** Work to complete **
Using the entries that follow, collect the lines where the word "computer" appears.

** Source records **
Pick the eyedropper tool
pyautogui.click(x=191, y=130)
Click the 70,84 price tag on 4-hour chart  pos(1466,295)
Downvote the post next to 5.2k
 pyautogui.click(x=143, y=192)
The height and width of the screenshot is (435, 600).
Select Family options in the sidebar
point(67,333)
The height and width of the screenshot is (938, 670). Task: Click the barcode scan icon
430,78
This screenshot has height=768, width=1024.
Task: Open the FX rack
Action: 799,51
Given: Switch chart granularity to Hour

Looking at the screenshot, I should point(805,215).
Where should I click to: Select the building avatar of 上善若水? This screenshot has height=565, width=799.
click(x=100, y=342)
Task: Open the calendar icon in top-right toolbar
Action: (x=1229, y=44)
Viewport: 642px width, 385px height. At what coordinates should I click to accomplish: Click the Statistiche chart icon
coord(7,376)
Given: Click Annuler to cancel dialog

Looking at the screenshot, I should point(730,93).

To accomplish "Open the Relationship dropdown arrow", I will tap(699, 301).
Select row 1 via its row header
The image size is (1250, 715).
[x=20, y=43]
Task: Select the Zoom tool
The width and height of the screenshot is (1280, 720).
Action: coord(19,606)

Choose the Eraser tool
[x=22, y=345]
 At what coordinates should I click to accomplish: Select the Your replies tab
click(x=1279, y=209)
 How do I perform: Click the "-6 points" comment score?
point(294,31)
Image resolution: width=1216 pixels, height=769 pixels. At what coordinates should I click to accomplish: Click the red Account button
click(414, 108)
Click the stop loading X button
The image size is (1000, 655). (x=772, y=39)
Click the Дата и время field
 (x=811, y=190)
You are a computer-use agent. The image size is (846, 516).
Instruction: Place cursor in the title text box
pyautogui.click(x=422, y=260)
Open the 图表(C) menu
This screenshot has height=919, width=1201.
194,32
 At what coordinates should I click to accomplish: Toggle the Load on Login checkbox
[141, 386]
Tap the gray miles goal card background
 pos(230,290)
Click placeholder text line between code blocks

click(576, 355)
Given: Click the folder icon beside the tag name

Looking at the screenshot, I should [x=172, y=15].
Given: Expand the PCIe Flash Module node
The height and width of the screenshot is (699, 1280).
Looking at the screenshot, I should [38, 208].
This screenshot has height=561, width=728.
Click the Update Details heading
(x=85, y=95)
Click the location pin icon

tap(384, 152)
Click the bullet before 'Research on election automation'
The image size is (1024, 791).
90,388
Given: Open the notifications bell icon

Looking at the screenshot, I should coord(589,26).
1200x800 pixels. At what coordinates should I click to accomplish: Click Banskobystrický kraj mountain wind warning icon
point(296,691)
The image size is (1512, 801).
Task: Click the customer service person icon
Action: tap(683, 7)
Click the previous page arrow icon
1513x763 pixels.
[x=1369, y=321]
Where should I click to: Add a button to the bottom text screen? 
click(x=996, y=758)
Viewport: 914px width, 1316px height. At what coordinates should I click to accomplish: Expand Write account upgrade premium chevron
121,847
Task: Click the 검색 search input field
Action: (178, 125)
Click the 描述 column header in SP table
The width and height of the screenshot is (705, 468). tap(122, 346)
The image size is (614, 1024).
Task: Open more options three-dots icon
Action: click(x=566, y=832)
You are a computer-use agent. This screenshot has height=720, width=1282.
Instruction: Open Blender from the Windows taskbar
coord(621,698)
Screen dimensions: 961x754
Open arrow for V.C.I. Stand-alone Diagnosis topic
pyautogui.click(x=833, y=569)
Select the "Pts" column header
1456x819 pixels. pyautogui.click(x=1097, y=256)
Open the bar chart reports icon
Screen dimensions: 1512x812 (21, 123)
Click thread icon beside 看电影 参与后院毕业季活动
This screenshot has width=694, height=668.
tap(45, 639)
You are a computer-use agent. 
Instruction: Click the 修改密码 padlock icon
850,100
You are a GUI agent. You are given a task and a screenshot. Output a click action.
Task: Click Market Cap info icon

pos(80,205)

** Written reply **
You are a computer-use agent. The image size is (846, 516).
You are a computer-use agent. This screenshot has height=720, width=1282.
You are a computer-use agent. 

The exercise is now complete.